To envision how the horse races are planned by the racing secretary's office, think of a pyramid. (The racing secretary is the person in charge of writing the races, assigning weights in handicap races, assigning the number of stalls to trainers, and so on). Each level of the pyramid is a class level. At the base of the pyramid are the maiden horses, horses that have never won a race. At the top of the pyramid are the very best horses, called the stakes horses. These top horses run in stakes races, which offer the most prize money, called purses.

In between are the layers of horses that run in claiming races — where horses can be bought — and non-selling races. Non-selling races come in three types — allowance, optional claiming, and starter handicap races. The goal of the racing office is to write competitive races with full fields of horses. And the goal of the horses is to become stakes horses, but they must win their way up the class ladder, which is called winning through their conditions. Conditions are the eligibility requirements of a horse running in a race, such as age, sex, number of wins, and amount of money won.

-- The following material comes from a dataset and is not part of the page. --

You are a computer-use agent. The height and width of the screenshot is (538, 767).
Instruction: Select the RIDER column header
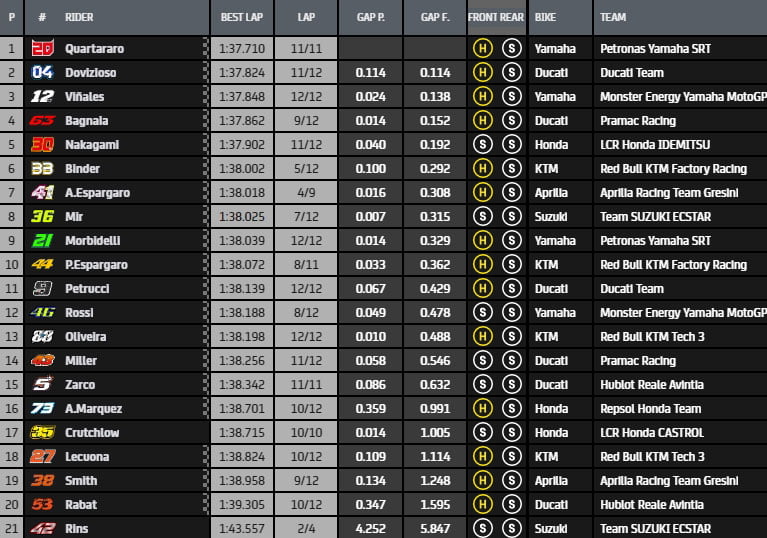[79, 17]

Horse racing would be awfully boring, and practically unbettable if in every race, one horse is so dominant over the rest of the field that he goes off at 1/5 odds, wins, and pays $2.40.

At every racetrack, the racing secretary's office produces a condition book that outlines all the races coming up in the next two to three weeks. In theory, the condition book mirrors the class levels of horses residing in the barn area. The racing secretary writes the condition book so that every horse has a good chance of winning at least one race in the book.

Read on to understand how a racing office puts together the horse racing product that you handicap and bet on regularly.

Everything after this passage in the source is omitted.